=== Information shown ===
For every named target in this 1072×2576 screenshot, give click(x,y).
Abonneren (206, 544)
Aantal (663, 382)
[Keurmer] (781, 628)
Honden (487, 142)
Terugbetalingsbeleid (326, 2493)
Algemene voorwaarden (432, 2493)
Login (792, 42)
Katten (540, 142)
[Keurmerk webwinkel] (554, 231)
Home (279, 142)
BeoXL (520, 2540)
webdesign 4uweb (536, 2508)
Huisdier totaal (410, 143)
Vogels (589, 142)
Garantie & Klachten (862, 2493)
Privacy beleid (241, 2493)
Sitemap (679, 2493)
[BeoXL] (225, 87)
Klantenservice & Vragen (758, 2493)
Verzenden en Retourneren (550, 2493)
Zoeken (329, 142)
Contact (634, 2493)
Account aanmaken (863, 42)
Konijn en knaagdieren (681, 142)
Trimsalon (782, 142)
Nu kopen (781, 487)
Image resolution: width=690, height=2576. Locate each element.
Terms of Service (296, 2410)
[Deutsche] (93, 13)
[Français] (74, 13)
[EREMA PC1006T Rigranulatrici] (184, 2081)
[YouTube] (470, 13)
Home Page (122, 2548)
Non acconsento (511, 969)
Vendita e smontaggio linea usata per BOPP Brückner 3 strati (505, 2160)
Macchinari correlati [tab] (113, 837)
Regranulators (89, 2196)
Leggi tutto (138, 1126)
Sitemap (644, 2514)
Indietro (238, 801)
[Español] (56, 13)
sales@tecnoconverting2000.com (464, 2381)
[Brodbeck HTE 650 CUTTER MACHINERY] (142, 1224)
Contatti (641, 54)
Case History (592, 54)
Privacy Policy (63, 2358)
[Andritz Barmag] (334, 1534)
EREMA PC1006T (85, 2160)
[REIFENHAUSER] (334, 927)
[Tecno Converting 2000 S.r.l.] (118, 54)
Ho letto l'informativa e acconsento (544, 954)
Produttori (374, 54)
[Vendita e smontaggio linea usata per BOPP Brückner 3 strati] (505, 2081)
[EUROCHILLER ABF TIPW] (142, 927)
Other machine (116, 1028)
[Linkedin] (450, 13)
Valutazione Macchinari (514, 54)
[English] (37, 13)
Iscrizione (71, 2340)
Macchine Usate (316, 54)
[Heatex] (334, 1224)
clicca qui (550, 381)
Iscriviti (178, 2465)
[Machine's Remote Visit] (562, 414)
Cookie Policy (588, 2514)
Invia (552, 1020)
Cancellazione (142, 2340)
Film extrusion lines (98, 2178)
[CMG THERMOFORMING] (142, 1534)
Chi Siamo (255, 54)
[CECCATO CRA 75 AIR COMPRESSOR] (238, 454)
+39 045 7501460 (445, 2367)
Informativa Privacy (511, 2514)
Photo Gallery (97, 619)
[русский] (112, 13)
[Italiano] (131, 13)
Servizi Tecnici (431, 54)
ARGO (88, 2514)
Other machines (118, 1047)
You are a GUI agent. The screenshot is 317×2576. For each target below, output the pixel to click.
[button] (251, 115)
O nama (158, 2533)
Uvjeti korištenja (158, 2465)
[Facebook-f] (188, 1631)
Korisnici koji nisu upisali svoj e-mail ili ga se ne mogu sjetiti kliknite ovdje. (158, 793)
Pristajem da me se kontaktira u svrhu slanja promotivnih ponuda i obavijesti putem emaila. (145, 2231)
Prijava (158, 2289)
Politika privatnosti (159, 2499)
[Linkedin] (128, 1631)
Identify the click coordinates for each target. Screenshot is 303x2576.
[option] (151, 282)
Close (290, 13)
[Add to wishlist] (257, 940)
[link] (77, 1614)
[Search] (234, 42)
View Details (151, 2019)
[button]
===
Work task: Return a word-for-word copy of the lines above from the one holding "Privacy Policy (63, 2358)" through the one holding "[Vendita e smontaggio", with both of them included and nothing besides.

Answer box:
Privacy Policy (63, 2358)
[Andritz Barmag] (334, 1534)
EREMA PC1006T (85, 2160)
[REIFENHAUSER] (334, 927)
[Tecno Converting 2000 S.r.l.] (118, 54)
Ho letto l'informativa e acconsento (544, 954)
Produttori (374, 54)
[Vendita e smontaggio linea usata per BOPP Brückner 3 strati] (505, 2081)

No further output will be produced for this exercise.